-- begin EXTRACT TO READ --

January 14, 2013

Back In The Saddle, Again

Nearly two years has passed since I last blogged. Apparently the bug didn't bite after all. Being the father of five daughters, "free time" doesn't get spent like it used to. There's homework, kitchen to clean, gluten-free bread to bake(twice per week), laundry to do; you know, family stuff. Being a good dad is an important job, and it isn't easy. In fact, it is exhausting; oh the drama. The only thing tougher is being a mom.

I wouldn't be where I am today without my wife. Her love and support over the years has been a godsend, and she's put up with my exiling myself in front of the computer quite a bit over the years. But it was a project I worked on at the Fed that really burned me out; around 13 - 70 to 80 hour weeks, working through Memorial Day weekend, and Father's Day at the Lake, that changed my level of commitment from "the job" back to what was more important, "the family." I wasn't the same after that project and it took a year and a half for me to get my inspiration for coding back. I was in more of a support mode, where you code here and there, fix stuff, maybe write up a proof-of-concept. I wasn't without a mission, as I immersed myself in workflow, studying agile methodologies, learning how to install, configure, and wield the Atlassian tools (Jira, Confluence, etc.)

-- end EXTRACT TO READ --

[DIRECTION 1] Reproduce a passage of the blog post word for word. Begin at the words "January 14, 2013" and stop after "being a mom.".
[DIRECTION 2] According to the blog post, how often is the gluten-free bread baked?
[DIRECTION 3] Continue the blog post about returning to blogging, picking up after its final sentence.

-- begin DATA EXTRACT --

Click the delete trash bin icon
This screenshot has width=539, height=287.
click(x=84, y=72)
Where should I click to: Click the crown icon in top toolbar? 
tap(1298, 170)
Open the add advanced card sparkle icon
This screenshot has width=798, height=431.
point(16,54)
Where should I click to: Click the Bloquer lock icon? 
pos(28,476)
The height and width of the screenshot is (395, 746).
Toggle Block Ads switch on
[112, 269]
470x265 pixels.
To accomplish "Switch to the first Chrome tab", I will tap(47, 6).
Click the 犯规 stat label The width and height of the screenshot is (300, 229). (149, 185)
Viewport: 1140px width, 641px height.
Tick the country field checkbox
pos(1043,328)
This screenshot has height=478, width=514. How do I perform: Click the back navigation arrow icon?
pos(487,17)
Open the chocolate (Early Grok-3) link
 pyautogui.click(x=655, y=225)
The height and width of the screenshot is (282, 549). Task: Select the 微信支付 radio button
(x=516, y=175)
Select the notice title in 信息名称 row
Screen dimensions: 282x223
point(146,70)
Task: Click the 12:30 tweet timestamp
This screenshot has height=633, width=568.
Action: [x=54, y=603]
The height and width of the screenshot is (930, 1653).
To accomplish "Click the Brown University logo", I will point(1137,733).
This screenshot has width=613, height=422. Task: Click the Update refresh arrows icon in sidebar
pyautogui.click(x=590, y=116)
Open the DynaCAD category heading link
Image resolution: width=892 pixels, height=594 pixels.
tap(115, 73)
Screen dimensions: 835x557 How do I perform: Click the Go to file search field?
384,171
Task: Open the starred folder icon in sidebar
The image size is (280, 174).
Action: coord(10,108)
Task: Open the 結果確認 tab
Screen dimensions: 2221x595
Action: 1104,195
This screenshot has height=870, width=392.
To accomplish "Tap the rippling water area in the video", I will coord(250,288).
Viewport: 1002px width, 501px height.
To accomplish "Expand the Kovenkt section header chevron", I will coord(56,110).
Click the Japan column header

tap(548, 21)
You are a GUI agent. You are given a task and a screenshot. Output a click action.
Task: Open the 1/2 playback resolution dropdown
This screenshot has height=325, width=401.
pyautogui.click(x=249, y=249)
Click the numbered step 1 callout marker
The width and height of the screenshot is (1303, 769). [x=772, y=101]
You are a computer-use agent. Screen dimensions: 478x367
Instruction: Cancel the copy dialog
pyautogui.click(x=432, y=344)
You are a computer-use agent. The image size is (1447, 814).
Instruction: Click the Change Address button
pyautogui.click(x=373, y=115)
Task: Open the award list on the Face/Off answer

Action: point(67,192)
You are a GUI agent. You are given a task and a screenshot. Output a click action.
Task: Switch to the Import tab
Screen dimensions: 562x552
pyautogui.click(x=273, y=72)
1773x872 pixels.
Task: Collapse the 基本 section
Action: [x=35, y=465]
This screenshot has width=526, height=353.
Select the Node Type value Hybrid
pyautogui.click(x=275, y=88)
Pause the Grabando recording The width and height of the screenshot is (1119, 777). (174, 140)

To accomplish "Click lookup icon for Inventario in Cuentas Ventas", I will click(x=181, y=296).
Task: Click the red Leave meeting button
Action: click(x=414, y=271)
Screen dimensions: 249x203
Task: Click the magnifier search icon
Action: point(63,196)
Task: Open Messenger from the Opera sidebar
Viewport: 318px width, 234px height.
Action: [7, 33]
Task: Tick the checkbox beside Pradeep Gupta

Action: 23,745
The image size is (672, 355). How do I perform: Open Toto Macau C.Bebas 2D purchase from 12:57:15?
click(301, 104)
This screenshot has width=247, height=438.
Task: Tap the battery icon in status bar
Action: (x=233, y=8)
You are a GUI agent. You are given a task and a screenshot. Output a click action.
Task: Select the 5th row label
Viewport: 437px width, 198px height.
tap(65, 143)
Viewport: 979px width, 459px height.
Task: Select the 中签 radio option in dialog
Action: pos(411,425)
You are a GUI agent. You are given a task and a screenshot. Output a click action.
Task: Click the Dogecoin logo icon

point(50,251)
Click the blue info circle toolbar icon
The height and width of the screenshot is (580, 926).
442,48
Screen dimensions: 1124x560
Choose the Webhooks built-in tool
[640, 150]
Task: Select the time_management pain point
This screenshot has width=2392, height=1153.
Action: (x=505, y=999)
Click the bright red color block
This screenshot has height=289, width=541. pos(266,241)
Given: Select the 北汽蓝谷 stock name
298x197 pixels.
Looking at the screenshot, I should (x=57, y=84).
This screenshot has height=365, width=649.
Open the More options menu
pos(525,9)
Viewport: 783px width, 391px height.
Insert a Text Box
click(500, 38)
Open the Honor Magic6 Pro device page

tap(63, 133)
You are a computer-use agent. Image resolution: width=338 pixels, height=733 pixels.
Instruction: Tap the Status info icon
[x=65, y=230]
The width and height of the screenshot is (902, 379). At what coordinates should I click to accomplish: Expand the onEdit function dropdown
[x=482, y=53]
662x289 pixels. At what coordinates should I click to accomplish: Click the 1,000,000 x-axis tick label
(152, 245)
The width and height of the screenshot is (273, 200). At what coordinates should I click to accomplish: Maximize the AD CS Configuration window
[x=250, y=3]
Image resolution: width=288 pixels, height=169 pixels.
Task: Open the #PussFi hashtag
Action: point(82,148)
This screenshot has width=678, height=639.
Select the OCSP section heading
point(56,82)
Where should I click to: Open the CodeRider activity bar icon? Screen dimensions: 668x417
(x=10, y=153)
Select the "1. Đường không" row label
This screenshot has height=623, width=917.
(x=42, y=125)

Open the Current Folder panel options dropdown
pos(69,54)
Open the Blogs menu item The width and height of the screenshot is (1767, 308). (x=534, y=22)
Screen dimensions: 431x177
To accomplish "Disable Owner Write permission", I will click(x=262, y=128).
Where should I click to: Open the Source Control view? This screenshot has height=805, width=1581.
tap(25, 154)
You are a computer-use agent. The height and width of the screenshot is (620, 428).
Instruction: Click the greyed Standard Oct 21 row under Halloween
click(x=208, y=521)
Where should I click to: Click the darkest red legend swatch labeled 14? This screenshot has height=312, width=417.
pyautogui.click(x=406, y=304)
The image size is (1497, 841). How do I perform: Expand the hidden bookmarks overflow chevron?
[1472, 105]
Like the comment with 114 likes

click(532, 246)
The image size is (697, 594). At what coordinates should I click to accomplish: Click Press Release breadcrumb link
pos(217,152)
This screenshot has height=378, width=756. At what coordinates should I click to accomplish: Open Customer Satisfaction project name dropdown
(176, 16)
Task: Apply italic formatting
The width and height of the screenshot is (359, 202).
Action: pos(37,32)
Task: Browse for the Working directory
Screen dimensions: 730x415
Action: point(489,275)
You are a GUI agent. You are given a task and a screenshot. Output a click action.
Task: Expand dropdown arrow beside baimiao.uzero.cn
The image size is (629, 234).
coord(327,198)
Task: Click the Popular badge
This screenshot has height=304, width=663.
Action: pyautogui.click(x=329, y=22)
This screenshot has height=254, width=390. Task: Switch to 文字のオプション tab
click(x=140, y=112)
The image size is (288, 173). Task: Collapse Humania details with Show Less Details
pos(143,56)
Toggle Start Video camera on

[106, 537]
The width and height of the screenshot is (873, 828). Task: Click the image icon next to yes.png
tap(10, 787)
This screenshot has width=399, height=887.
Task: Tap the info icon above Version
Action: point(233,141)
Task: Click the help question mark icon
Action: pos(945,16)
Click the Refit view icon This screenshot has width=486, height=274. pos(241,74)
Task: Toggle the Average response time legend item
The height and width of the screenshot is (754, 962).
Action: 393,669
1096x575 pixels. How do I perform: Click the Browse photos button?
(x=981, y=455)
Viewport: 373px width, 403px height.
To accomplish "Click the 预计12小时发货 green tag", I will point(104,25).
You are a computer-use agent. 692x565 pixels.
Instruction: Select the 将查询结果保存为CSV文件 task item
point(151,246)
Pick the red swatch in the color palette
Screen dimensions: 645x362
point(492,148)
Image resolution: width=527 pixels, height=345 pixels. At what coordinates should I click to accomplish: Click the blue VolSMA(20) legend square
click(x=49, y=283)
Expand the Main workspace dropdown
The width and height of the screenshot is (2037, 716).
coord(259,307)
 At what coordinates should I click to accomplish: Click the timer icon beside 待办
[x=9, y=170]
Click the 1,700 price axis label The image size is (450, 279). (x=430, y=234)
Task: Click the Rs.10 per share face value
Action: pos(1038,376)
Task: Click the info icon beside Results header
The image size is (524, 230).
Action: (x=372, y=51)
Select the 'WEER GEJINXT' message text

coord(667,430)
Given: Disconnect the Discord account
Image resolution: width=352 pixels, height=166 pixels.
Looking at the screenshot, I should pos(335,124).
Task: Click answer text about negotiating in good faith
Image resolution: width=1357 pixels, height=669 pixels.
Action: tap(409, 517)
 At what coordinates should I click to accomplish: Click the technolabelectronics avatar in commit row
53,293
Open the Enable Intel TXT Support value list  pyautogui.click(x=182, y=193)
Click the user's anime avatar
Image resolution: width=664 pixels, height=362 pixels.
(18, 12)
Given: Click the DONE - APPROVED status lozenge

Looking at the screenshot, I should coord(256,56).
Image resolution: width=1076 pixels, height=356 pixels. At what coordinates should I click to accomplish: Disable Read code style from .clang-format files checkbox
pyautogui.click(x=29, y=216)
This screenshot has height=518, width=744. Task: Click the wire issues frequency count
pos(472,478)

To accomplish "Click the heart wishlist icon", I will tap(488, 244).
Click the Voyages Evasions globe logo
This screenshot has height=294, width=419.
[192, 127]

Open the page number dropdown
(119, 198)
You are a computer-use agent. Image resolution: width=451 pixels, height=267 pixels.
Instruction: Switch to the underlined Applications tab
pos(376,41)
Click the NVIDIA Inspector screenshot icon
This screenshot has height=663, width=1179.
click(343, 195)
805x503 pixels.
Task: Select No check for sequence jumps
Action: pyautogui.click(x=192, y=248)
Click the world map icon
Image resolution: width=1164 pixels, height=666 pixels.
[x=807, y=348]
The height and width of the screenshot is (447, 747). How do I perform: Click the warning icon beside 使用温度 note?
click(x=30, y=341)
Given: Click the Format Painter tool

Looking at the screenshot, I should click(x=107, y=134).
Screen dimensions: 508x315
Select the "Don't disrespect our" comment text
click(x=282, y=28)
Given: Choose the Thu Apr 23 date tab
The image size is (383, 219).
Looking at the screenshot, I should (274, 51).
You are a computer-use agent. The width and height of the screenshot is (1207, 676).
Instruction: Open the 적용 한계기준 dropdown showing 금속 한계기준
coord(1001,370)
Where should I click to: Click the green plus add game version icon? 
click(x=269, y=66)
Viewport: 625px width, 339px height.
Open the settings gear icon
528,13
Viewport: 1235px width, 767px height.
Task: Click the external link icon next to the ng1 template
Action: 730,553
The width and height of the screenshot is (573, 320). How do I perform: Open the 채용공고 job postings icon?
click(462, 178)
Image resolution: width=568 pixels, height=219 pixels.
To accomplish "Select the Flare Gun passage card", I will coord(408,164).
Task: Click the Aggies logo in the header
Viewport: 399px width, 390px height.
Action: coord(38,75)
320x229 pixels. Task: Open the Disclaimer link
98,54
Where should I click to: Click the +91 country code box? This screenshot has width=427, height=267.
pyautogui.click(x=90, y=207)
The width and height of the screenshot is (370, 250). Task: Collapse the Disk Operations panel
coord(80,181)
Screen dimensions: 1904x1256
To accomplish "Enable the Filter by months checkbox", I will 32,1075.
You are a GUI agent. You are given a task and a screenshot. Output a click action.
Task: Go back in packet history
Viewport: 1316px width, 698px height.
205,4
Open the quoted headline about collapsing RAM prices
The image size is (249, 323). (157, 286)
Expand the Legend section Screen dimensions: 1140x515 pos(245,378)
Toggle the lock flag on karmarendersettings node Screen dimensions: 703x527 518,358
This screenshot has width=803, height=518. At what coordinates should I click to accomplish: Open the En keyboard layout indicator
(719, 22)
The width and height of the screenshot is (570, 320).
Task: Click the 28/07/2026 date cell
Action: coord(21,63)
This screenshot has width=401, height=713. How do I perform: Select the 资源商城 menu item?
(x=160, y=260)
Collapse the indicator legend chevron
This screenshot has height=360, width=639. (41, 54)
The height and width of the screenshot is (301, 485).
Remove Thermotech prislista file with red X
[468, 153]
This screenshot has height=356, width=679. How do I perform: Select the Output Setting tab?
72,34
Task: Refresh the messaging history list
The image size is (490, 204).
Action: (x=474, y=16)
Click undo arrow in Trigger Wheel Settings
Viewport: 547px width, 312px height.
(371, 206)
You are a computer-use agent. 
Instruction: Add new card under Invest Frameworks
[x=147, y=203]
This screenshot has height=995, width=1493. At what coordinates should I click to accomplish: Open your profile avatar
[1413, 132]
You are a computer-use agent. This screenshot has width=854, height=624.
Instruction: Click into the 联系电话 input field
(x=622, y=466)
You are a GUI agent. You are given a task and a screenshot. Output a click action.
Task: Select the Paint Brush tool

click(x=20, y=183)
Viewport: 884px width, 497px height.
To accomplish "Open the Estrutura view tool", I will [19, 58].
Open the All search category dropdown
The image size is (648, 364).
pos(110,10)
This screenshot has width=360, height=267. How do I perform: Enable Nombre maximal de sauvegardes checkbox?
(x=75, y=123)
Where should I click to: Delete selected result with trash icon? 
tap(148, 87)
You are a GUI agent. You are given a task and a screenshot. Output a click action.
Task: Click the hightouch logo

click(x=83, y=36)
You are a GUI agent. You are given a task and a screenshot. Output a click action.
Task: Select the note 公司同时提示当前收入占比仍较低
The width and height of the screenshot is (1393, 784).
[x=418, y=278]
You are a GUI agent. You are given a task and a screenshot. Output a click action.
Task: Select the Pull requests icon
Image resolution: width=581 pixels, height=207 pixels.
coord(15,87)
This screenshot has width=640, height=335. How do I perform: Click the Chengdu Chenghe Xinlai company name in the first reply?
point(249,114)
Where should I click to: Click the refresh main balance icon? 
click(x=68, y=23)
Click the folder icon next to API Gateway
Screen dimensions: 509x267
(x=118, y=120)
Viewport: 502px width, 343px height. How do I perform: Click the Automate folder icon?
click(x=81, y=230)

-- end DATA EXTRACT --

[EXERCISE OUTPUT 1]
January 14, 2013

Back In The Saddle, Again

Nearly two years has passed since I last blogged. Apparently the bug didn't bite after all. Being the father of five daughters, "free time" doesn't get spent like it used to. There's homework, kitchen to clean, gluten-free bread to bake(twice per week), laundry to do; you know, family stuff. Being a good dad is an important job, and it isn't easy. In fact, it is exhausting; oh the drama. The only thing tougher is being a mom.

[EXERCISE OUTPUT 2] Twice per week.

[EXERCISE OUTPUT 3]
I take it on faith when I read the stories of the well known web companies like Facebook, Twitter, Foursquare, etc. when they explain how they utilize agile automated workflows - it sounds really nice. I'm a nut about efficiency, and not wasting other people's time; I strive to be Lean. Only recently have I learned, however, that actually applying Lean Kanban across an organization requires a cultural shift that can only happen if it comes from the CEO or highest ranking officer of the division/department as a directive for change. Anything less than that, and people will return to the habits, and the comfort of the familiar; which isn't typically close to being agile. Still we used Scrum at the Fed, on a very small scale - a team of 3 - and it made a difference that was inspirational to us. It was better than anything I'd ever used before, including project tracking via Excel or MS Project. And the planning poker worked very well, producing estimates that were among the most accurate I'd ever seen. But with that said, Lean Kanban had even more appeal to me, and is without question the way to do software development now.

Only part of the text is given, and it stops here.